What you need to do ▸
Write a continuation of the text on athletes and PTSD after injury, picking up right after its last sentence.

Text for analysis ▸
Athletes report fears or having actual visions of reinjuring themselves. Anxiety and fears can come as nightmares and disrupt sleeping patterns. Fears emerge and prohibit an athlete from doing certain movements.
An athlete’s entire performance and recovery process can be disrupted by something entirely intangible to a medical team.
It is quite common for an athlete be it Triple-H or an aspiring high school athlete to conceal these feelings and hesitations.
These types of hypervigilance, invasive thoughts, and disruptions to the quality of life and recovery driven by fears or constant replaying of the injury are in fact symptoms of PTSD.
Which is a term not often associated with sports injuries that happen in the regular flow of a game/event.
“It is very easy to see how the culture of athletics can embrace stigmatized attitudes about #mentalhealth ”
PTSD is usually associated with things like military combat, or car crashes, or surviving other types of very intense and visible incidents.
But Triple-H like many other athletes demonstrated symptoms of PTSD in association with reinjury.
The way we stigmatize mental health in general as a society leads to things like compartmentalizing how we can be impacted by untreated or unrecognized mental health challenges.

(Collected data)

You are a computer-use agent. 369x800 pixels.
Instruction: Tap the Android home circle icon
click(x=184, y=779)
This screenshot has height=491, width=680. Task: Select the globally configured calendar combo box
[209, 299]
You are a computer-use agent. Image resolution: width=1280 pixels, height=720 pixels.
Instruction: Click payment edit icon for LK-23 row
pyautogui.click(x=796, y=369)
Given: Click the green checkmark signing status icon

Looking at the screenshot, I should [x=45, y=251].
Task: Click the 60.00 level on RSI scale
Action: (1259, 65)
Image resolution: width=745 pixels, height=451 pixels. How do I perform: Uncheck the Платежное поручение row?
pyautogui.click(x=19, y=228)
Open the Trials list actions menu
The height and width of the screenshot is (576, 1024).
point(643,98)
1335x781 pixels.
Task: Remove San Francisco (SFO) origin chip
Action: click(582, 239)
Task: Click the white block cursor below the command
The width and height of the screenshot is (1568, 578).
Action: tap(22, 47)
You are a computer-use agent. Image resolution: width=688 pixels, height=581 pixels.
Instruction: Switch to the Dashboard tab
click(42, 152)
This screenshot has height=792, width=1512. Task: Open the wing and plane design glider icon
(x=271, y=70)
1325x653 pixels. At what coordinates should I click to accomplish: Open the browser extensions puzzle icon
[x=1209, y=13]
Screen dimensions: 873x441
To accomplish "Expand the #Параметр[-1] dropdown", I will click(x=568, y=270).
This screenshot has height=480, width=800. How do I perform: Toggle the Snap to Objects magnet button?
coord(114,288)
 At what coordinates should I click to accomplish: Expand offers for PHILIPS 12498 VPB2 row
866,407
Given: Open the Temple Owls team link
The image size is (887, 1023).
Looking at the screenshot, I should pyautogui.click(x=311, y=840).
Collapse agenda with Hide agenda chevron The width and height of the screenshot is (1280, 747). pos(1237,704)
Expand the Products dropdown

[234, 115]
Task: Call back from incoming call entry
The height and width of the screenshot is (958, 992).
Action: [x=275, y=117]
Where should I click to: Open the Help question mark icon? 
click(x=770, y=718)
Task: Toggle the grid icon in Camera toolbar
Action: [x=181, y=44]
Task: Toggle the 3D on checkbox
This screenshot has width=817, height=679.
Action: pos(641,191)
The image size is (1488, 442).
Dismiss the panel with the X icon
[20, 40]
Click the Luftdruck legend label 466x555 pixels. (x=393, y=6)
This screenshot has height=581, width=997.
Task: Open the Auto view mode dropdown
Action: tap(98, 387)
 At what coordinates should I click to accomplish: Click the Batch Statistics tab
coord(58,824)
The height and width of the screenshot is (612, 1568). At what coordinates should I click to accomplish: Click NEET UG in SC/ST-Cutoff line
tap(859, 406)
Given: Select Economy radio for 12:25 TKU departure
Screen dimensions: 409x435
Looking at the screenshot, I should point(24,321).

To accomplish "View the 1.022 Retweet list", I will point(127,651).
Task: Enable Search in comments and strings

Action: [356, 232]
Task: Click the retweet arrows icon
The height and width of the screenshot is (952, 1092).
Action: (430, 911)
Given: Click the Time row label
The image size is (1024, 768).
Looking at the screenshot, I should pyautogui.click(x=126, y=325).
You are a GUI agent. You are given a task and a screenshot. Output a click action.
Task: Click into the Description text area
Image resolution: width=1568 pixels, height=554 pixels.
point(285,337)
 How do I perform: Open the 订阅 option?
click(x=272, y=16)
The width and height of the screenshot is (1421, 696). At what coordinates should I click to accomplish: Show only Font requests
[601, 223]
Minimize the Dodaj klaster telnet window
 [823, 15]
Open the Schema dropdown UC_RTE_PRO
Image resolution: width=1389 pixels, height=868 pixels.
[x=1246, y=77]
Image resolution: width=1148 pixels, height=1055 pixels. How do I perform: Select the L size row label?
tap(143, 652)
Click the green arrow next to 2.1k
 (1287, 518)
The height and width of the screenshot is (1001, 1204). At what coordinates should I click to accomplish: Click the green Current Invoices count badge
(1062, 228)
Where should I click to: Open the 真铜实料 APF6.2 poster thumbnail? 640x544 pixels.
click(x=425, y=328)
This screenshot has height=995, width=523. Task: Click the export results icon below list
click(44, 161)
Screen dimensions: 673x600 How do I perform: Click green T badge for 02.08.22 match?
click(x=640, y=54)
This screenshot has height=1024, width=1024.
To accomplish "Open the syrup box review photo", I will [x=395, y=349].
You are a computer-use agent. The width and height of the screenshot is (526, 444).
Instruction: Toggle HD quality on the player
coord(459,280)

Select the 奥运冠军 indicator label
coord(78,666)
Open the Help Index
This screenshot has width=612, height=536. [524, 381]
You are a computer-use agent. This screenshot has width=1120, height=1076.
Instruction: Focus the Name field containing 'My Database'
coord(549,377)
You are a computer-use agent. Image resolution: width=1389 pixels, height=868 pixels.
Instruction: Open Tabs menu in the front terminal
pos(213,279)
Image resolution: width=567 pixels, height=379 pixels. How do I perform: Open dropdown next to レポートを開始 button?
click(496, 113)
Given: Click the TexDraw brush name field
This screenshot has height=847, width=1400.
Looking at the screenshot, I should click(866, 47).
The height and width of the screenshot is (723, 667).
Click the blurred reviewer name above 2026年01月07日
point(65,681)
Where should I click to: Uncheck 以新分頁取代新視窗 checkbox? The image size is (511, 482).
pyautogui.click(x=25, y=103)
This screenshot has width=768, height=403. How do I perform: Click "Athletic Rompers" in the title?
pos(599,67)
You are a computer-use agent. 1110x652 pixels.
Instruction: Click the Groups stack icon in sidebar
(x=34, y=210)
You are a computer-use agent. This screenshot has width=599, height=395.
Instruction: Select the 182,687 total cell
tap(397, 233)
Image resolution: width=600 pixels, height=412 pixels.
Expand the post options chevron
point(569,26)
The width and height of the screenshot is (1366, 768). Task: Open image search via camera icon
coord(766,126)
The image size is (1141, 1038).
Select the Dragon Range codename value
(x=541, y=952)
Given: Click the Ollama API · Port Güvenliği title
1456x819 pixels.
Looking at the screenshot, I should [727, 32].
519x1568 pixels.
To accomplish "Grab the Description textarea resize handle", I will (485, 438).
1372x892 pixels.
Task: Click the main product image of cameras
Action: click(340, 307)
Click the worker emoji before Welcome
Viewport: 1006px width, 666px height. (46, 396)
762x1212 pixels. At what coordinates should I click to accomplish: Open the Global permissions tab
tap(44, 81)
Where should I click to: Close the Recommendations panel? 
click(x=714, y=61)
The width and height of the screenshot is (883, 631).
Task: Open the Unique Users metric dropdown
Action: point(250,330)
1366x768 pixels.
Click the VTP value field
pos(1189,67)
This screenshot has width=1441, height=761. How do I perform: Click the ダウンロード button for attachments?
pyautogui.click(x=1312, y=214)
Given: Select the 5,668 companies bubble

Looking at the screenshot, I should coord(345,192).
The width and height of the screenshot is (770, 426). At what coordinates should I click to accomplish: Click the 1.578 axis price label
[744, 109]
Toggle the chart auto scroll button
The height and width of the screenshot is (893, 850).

Response to the exercise ▸
Not appreciating that an athlete of any age or gender can experience PTSD from a sports injury is one of the many ways we stigmatize mental health.
By creating compartments and hierarchies that say we will only experience mental health challenges in certain situations and that certain mental health challenges like PTSD can happen in a narrow specific set of situations.
Another way we stigmatize mental health is with how/when to treat it as a medical condition. Historically, people have associated managing mental health with our character, willpower, and personal strength.
That controlling and managing mental health is about some sort of physical strength or strength of character or willpower to just “get over it” or “tough it out.” And if you can’t then you’re weak and have to go see a “shrink”
This is false.
It is false beliefs like that, which lead people like athletes to conceal their psychological injuries in the course of healing their physiological injuries.
It is very easy to see how the culture of athletics can embrace stigmatized attitudes about mental health.
As an athlete or coach, it’s easy to have the mindset that you can conquer mental health challenges in the same way you improve a sprint time or a personal best on the bench press.
But our mental health requires the same medical appreciation and healing scope as our bodies do.
A psychological injury is akin to a leg injury. It can have a wide scope of severity from a mild sprain to a severe tear or bone break. And without proper monitoring and response be it personal care, or elevated to clinical treatment, a psychological injury left untreated can escalate to a far more harmful state like any other underserved or un-treated medical scenario.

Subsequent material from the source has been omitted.